Sop up any excess paint with paper towels. Use small items under the the base to prop it up and allow air to flow underneath so it can dry. Dry overnight.
















*Red Accents:* Thin out red paint and wash some red color where the footsteps and treasure 'X' is.














*Dry-brushing:* A miracle step. Get a dry 3-inch brush and dip it in white exterior flat paint. First brush it dry on a paper towel. Lightly brush the entire tombstone. This will paint only the raised edges of the tombstone and you will be amazed at the transformation. Instantly your tombstone will look like real stone.





Continued...


----------



## Terra (Sep 23, 2007)

*Attach Sword:* Put some foamboard glue into the opening for the sword and glue the sword in. Use the foamboard glue to also 'caulk' the edges of it. Q-Tips are good here to wipe away excess glue. Bend the wire in place to anchor the sword. Cut away any excess wire. 

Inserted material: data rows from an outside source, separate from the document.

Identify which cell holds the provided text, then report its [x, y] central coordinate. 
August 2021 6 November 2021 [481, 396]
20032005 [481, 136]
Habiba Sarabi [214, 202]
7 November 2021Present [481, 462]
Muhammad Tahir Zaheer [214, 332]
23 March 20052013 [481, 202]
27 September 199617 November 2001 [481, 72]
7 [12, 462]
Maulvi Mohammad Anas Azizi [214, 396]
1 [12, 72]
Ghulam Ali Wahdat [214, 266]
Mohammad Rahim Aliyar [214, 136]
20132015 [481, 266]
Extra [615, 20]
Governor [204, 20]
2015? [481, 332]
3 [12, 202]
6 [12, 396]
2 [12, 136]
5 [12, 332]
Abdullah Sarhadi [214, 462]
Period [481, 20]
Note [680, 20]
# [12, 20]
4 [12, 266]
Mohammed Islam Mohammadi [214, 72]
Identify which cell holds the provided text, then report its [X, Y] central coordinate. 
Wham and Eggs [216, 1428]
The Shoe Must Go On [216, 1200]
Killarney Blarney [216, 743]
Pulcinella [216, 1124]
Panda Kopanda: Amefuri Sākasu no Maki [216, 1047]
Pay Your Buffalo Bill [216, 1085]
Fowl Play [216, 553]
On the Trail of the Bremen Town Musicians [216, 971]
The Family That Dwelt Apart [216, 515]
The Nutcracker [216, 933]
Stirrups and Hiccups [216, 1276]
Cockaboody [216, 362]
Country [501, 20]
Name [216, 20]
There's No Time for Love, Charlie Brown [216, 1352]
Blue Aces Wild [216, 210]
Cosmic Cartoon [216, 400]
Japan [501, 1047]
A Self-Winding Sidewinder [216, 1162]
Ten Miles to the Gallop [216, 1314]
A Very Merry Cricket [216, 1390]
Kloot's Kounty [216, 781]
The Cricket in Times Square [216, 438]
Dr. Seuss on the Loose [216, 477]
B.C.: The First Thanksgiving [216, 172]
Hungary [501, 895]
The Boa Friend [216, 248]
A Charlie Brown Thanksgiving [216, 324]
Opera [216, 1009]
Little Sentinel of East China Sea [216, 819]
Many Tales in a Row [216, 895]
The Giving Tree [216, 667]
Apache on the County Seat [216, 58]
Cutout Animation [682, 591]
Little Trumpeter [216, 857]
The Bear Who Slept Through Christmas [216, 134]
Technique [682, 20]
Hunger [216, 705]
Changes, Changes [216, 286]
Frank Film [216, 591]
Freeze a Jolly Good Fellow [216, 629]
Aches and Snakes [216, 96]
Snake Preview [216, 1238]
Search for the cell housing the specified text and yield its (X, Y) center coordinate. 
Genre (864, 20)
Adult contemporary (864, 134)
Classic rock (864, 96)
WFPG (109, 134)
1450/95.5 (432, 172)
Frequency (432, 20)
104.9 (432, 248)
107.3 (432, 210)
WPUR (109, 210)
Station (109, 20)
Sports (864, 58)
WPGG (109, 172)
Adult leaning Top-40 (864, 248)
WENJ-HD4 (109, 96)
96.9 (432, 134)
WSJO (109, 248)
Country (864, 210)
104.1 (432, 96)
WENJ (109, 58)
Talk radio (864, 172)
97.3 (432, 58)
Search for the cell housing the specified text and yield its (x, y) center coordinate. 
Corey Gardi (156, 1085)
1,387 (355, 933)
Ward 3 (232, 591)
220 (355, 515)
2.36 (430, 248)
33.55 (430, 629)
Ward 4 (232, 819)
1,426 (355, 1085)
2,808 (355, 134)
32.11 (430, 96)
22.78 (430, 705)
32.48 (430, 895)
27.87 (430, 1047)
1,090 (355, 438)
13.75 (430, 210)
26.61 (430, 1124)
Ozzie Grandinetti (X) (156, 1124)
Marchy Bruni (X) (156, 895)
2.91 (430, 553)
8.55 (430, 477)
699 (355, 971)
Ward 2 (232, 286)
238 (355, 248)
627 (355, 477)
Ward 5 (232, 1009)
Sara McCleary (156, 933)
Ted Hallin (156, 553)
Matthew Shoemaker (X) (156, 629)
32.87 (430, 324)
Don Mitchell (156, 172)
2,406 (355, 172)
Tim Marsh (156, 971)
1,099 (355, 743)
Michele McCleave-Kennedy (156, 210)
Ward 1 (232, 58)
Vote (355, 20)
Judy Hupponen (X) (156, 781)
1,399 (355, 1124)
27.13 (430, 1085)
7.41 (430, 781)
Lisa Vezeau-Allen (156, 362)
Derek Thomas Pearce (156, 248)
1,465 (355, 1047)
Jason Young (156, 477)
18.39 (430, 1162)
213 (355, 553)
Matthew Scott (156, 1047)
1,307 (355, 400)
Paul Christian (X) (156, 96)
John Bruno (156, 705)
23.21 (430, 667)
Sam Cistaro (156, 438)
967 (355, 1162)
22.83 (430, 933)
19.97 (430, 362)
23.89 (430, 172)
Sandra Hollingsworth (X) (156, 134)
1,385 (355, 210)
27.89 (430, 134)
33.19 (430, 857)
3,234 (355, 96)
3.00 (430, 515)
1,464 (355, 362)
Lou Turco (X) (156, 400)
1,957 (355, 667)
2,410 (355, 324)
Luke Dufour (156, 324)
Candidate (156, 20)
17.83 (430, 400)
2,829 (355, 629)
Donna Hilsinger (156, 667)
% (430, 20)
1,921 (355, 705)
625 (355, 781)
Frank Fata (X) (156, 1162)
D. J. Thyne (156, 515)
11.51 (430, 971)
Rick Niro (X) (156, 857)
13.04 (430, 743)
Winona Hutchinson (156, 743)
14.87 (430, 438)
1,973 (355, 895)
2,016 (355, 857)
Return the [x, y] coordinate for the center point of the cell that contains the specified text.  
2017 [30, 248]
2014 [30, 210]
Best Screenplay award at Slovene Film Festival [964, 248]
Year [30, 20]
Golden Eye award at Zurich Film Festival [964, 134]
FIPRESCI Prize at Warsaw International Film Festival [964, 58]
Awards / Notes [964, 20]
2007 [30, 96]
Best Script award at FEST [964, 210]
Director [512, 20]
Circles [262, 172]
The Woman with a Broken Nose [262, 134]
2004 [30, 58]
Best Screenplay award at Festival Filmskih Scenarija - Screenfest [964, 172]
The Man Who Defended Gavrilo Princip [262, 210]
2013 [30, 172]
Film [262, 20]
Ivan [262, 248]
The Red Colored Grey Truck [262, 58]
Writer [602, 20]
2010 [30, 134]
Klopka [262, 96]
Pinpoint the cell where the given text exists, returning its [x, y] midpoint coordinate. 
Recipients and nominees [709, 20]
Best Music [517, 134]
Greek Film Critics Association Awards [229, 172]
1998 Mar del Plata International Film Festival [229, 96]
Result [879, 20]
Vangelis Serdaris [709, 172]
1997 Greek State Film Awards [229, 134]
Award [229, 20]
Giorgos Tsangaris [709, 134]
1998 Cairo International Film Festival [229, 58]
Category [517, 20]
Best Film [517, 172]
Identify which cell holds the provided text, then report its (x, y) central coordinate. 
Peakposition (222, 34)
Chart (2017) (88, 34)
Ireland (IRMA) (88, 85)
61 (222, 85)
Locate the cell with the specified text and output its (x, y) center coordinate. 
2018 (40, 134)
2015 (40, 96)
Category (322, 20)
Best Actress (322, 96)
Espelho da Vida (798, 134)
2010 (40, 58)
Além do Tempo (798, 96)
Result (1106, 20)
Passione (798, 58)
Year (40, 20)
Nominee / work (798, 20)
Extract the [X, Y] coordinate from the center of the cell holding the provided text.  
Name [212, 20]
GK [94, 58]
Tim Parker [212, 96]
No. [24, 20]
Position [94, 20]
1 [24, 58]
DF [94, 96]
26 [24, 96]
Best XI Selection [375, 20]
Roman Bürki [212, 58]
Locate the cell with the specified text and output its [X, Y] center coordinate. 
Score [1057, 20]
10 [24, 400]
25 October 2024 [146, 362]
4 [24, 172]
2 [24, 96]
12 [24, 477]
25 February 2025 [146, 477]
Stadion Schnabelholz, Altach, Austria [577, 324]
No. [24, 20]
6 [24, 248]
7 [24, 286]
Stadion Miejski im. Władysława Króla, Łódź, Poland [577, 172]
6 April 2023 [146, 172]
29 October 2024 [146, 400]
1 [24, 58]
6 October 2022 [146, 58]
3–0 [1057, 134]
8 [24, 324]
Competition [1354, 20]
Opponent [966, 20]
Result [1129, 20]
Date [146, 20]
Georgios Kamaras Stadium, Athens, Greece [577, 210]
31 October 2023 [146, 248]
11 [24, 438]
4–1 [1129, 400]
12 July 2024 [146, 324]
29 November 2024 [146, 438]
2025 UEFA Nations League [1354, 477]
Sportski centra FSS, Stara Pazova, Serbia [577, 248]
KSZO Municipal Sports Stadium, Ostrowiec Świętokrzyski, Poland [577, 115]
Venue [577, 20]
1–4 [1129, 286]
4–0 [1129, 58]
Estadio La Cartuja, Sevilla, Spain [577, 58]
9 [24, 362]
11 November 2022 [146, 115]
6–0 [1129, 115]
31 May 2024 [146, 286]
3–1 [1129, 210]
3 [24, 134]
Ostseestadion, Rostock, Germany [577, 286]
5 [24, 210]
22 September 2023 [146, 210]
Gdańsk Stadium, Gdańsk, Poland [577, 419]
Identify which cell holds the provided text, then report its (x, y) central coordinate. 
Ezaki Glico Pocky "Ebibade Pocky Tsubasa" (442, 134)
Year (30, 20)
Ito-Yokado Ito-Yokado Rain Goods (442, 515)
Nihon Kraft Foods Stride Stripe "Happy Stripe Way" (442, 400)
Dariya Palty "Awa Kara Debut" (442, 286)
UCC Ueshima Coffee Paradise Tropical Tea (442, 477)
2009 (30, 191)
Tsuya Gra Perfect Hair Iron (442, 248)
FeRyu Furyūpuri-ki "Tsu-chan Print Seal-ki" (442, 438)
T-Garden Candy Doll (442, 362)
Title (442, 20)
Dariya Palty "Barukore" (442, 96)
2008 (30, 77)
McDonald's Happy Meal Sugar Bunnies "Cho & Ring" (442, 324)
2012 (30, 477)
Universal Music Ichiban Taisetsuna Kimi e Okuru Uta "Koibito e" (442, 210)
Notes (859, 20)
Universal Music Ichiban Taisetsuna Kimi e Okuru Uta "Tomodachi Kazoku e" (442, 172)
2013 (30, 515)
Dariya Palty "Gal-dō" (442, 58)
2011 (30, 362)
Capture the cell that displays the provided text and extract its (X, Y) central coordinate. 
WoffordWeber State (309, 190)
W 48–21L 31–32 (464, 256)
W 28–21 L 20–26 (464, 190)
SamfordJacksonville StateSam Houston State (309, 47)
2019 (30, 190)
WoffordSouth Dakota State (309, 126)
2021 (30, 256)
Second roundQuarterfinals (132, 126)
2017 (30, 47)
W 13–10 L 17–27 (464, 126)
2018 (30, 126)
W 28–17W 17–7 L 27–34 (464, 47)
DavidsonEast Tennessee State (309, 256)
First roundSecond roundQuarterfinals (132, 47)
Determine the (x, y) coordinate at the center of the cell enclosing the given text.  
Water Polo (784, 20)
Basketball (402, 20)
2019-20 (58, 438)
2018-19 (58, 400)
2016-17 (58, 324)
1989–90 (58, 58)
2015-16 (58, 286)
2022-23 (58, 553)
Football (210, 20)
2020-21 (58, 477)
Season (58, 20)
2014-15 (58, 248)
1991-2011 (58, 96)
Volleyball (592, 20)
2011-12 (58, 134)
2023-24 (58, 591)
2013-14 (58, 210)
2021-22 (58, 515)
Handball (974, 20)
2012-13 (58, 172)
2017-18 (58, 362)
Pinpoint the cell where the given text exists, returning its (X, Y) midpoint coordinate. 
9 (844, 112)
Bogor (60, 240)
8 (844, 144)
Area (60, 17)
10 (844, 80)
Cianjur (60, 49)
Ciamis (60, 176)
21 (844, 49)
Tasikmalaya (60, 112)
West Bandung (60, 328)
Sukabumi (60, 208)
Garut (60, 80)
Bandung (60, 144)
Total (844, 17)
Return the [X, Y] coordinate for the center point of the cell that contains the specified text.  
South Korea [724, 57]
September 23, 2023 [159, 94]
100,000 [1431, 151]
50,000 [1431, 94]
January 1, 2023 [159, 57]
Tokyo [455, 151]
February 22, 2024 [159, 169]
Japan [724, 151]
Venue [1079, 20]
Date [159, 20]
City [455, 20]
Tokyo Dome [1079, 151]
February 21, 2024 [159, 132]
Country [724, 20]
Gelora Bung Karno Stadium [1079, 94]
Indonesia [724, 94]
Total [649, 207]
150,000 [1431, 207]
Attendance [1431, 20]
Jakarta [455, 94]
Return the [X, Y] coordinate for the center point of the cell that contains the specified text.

*Attach Gold Coins:* Use an eXacto knife to cut a slot for the coins to slide into. Take a sculptor's pick to pick out some foam to make room. Add some foamboard glue and glue the coin in place. For a coins that's just resting on the outside of the stone - just glue the back of it to the stone. You can use the foamboard glue for that.















*Lichen & Moss Color Accents:* Raw Sienna is the perfect orangy color to add a rust-colored lichen look. Dip the 2" brush into the paint and brush off excess onto a paper towel. Streak the paint down in some areas of the tombstone. Prepare your brush the same way using the dark green paint. Pick a few places that a spot of moss would look good. Don't streak it down though. Just a quick, short, downward brush stroke.

*White Lichen and Bird Droppings: *Place some white exterior paint on your pallet. Get a crumpled up rag or paper towel and dip into the paint and dry off a bit on another paper towel. Dab the tombstone a couple of times in the same spot while turning the rag until you get the look you want. Dip a small brush into the white paint on the pallet and brush on some bird droppings.















*Drylok & Drybrush Visible Glue:* Cover up any visible glue seams with some Drylok. Let dry and then quickly drybrush with white to help blend it back into the stone.















*Black Detail Lines:* Paint a very thin line in the center of any cracks on the stone. Use flat black paint for this. Extend the line past the real cracks to make a faux crack on the edges. This adds realism. If the shade of black isn't dark enough it won't be convincing so you may need to go over your line twice. Paint a line across the center and outside perimeter of the creature inside the barnacles. 

*Fix Dark Areas:* Sometimes the tea-staining step will wash away some of the dark crevice paint details. Go back over any areas that needs additional shading with a brush. 















*Apply Seaweed:* Apply some seaweed to the stone using a hot glue gun. 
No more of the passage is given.